▶ **Your goal**:
Word for word, quote the lines from the one containing "Click the −50.0 left axis tick label" to the end of the entries below, including both. Leave pictures out.

[[ Records supplied, beginning ]]

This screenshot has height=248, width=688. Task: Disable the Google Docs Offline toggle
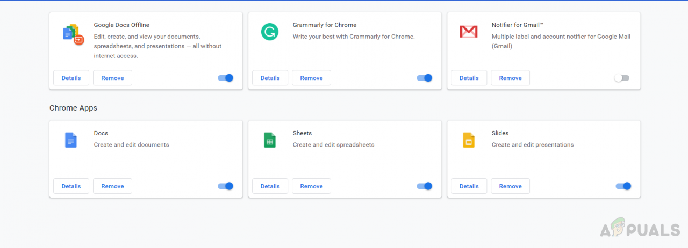coord(226,78)
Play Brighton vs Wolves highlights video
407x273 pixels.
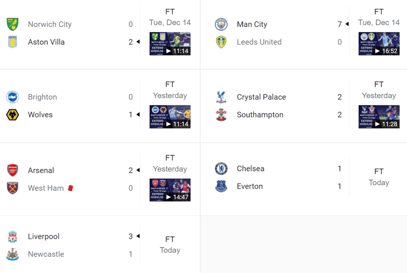[170, 116]
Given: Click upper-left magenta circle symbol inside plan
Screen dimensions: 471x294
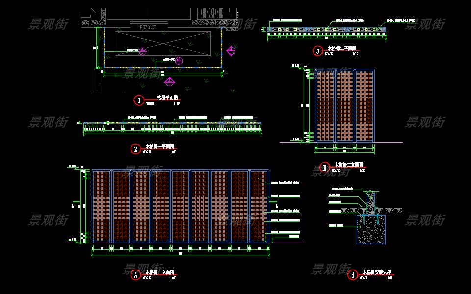Looking at the screenshot, I should [x=142, y=51].
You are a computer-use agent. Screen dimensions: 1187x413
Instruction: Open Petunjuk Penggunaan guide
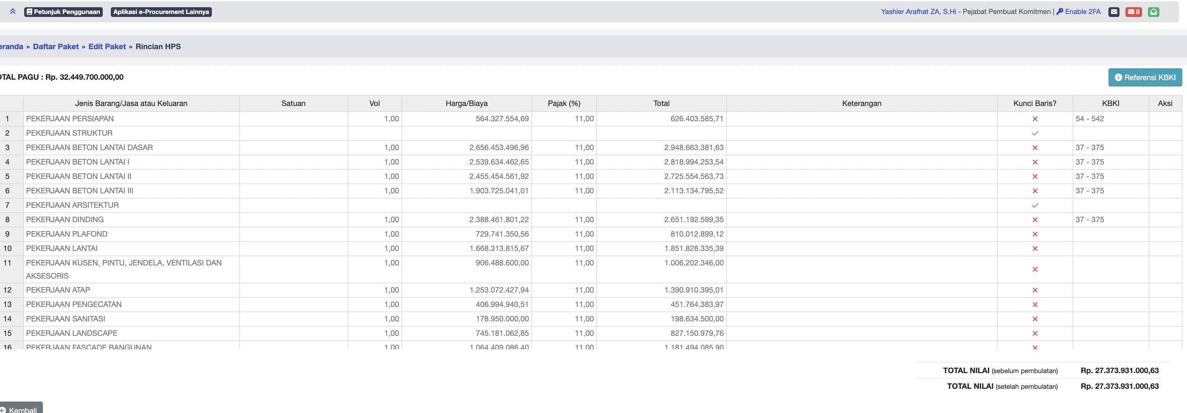pyautogui.click(x=64, y=12)
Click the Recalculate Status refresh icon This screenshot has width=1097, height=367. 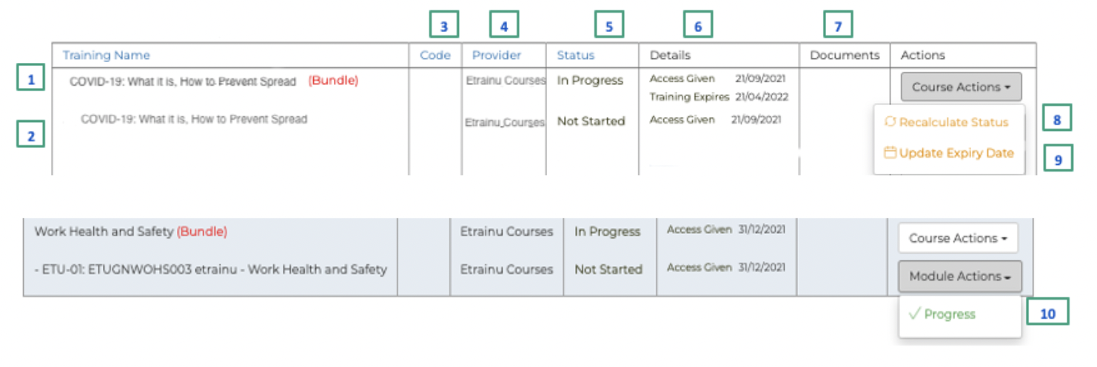(891, 122)
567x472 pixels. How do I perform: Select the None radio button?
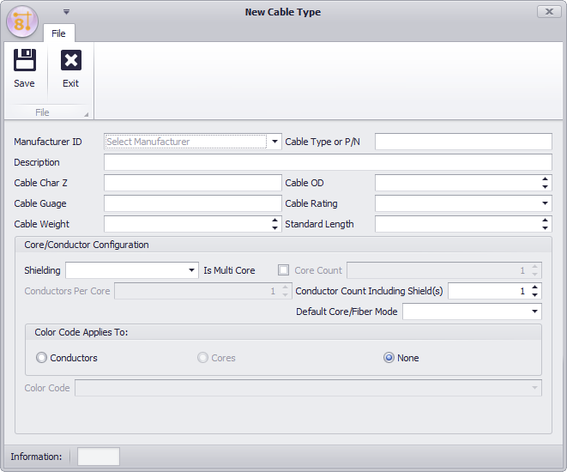[x=389, y=358]
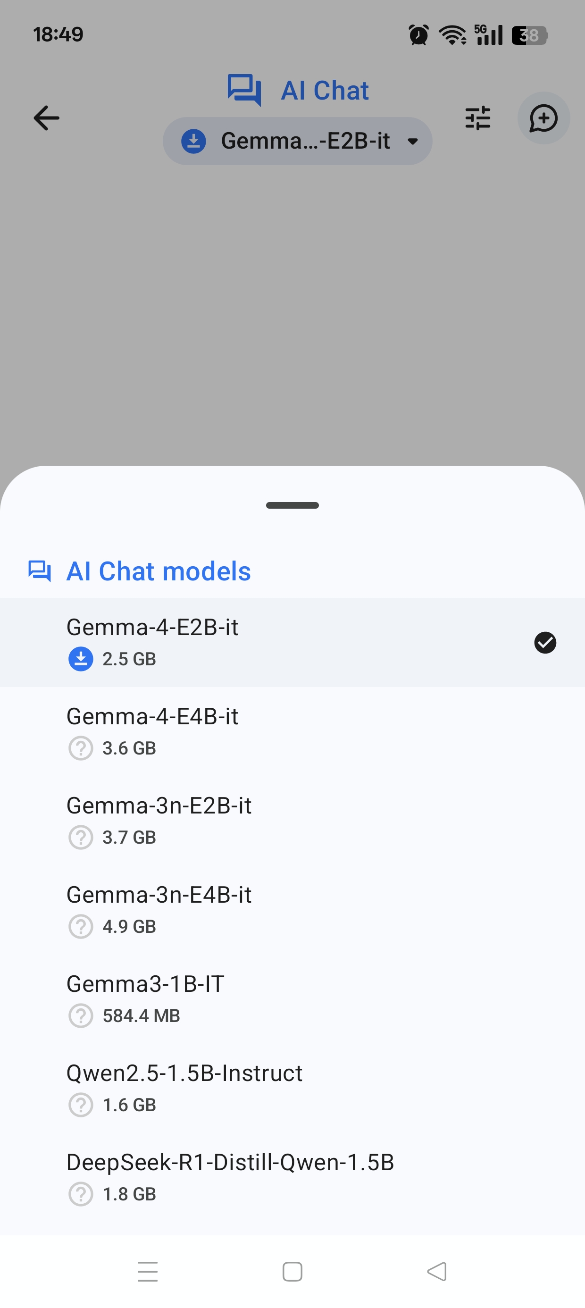Tap the question mark icon beside 584.4 MB
The image size is (585, 1308).
point(81,1016)
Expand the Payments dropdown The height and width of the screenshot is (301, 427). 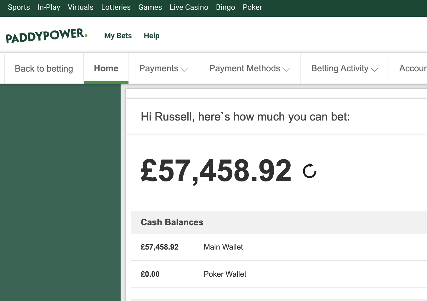[163, 68]
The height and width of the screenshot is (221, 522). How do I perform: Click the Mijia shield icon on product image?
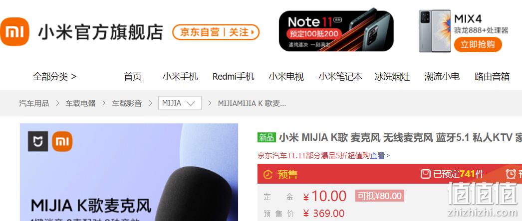point(37,141)
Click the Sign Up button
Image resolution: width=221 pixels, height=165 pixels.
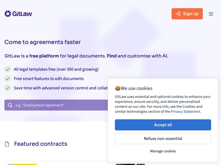click(187, 14)

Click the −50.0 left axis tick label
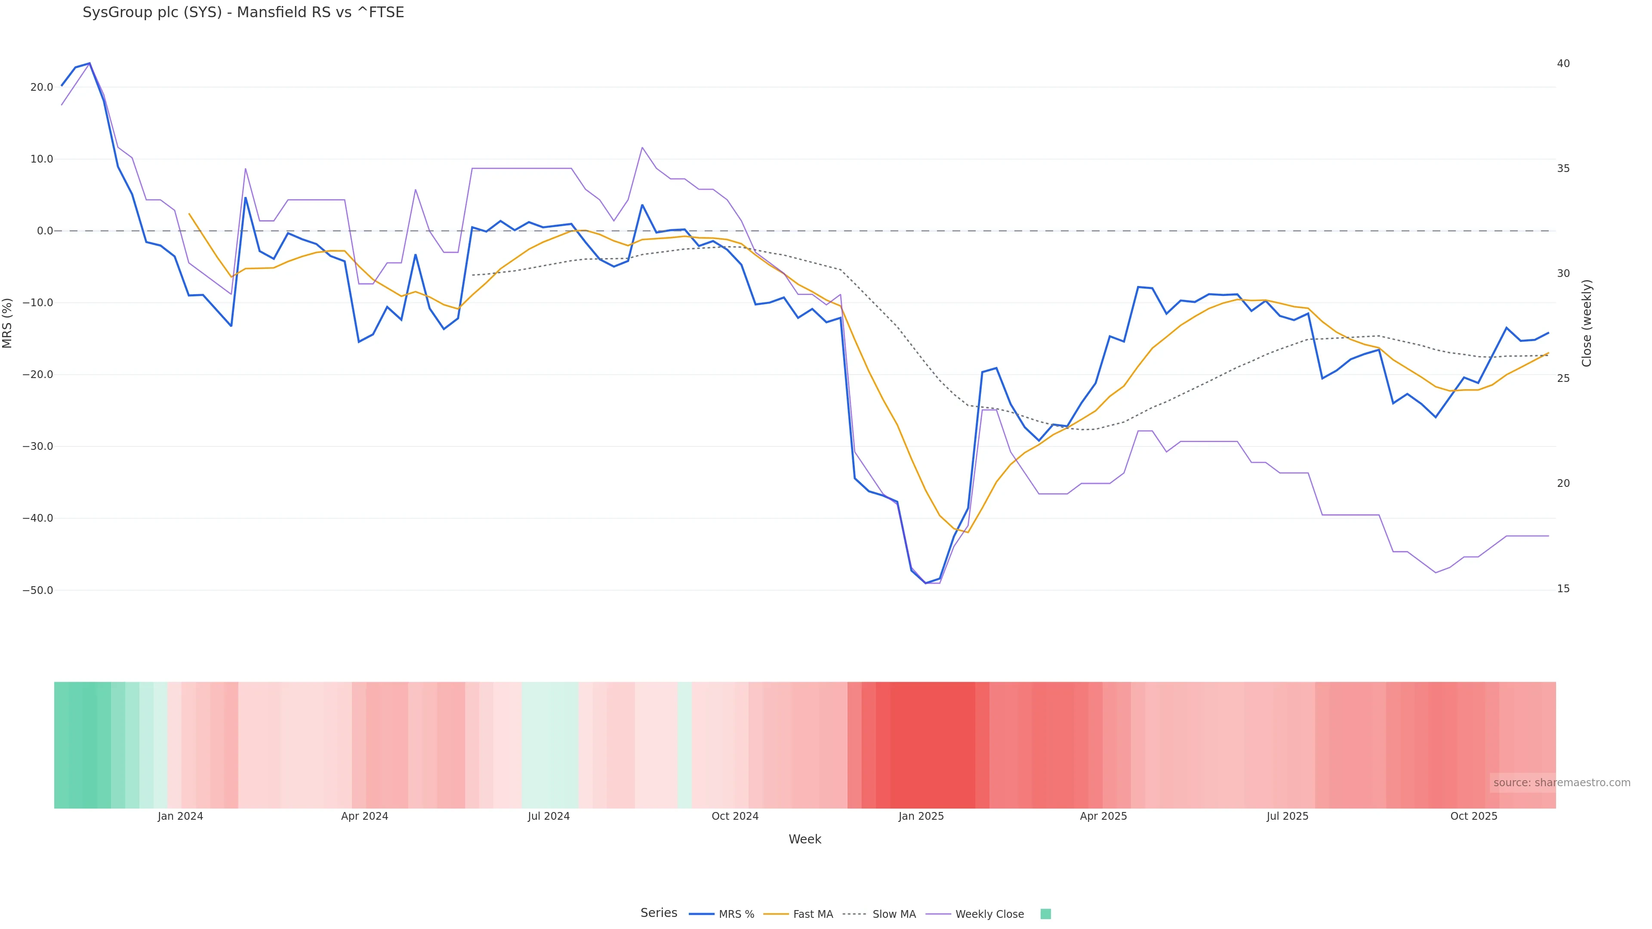click(x=38, y=590)
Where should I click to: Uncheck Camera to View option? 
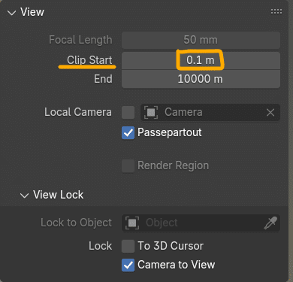pyautogui.click(x=128, y=265)
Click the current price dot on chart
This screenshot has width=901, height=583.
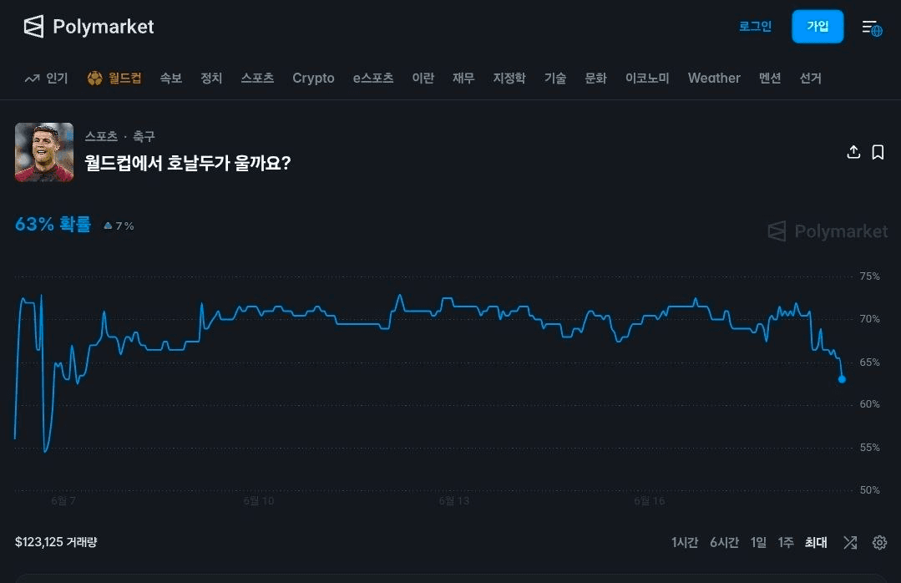(x=842, y=379)
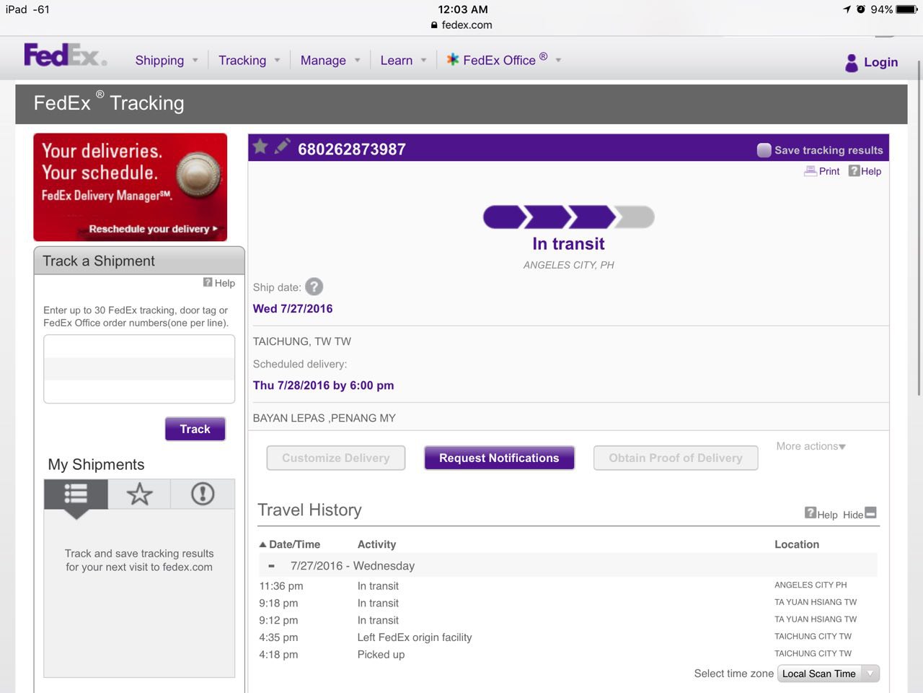Click the favorite star next to tracking number
This screenshot has width=923, height=693.
(260, 147)
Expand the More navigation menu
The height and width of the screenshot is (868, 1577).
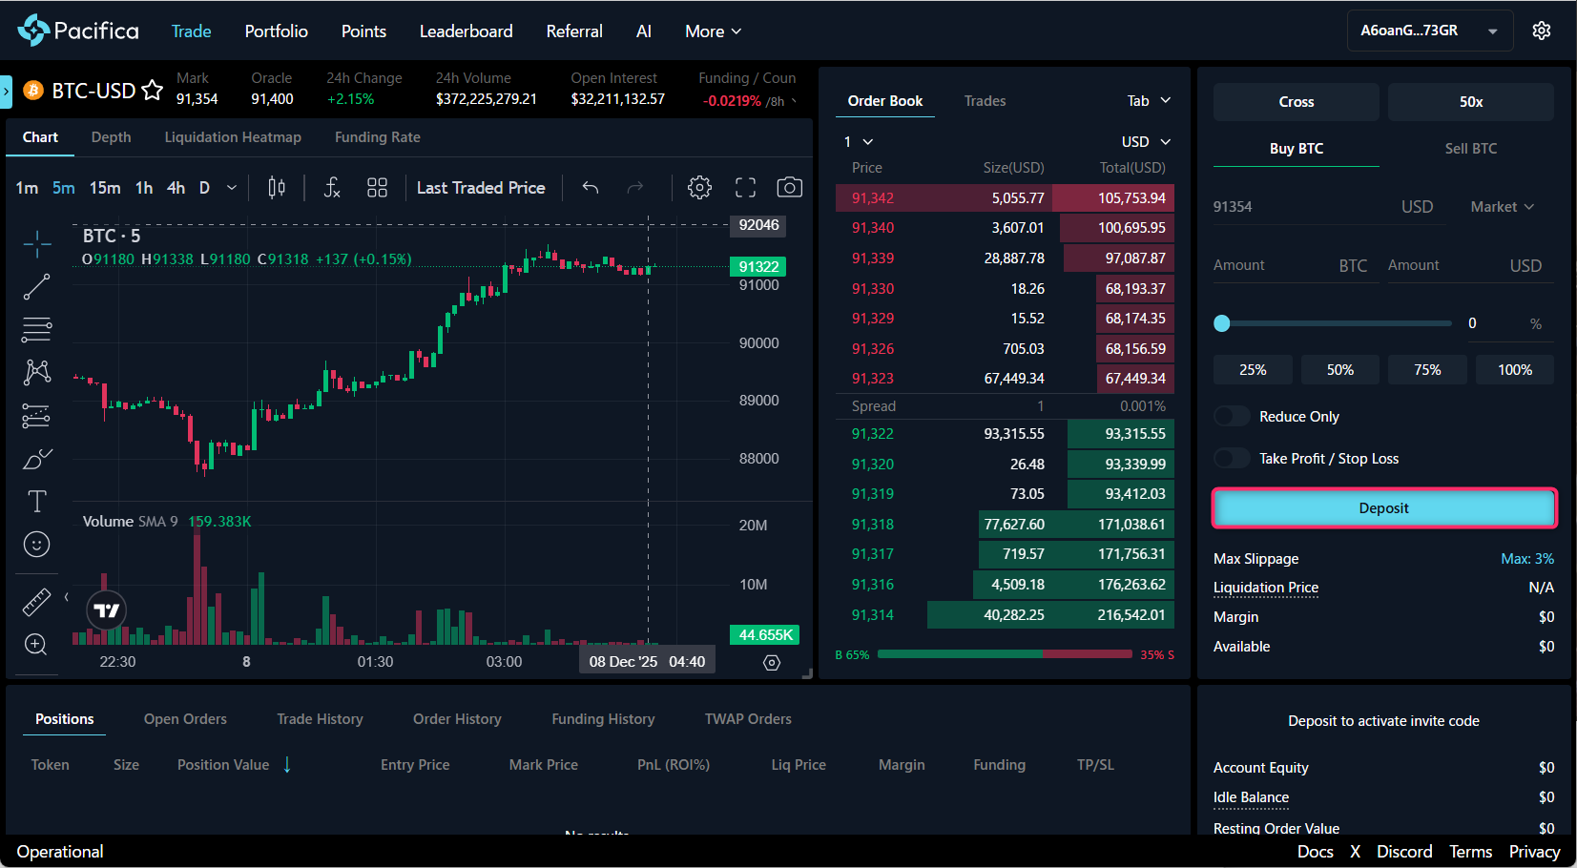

[[ Records supplied, end ]]

▶ **Task response**:
Click the −50.0 left axis tick label
click(x=38, y=590)
Where should I click to: Uncheck Camera to View option? 
pyautogui.click(x=128, y=265)
Click the current price dot on chart
This screenshot has width=901, height=583.
(x=842, y=379)
Click the favorite star next to tracking number
This screenshot has width=923, height=693.
(260, 147)
Expand the More navigation menu
The height and width of the screenshot is (868, 1577).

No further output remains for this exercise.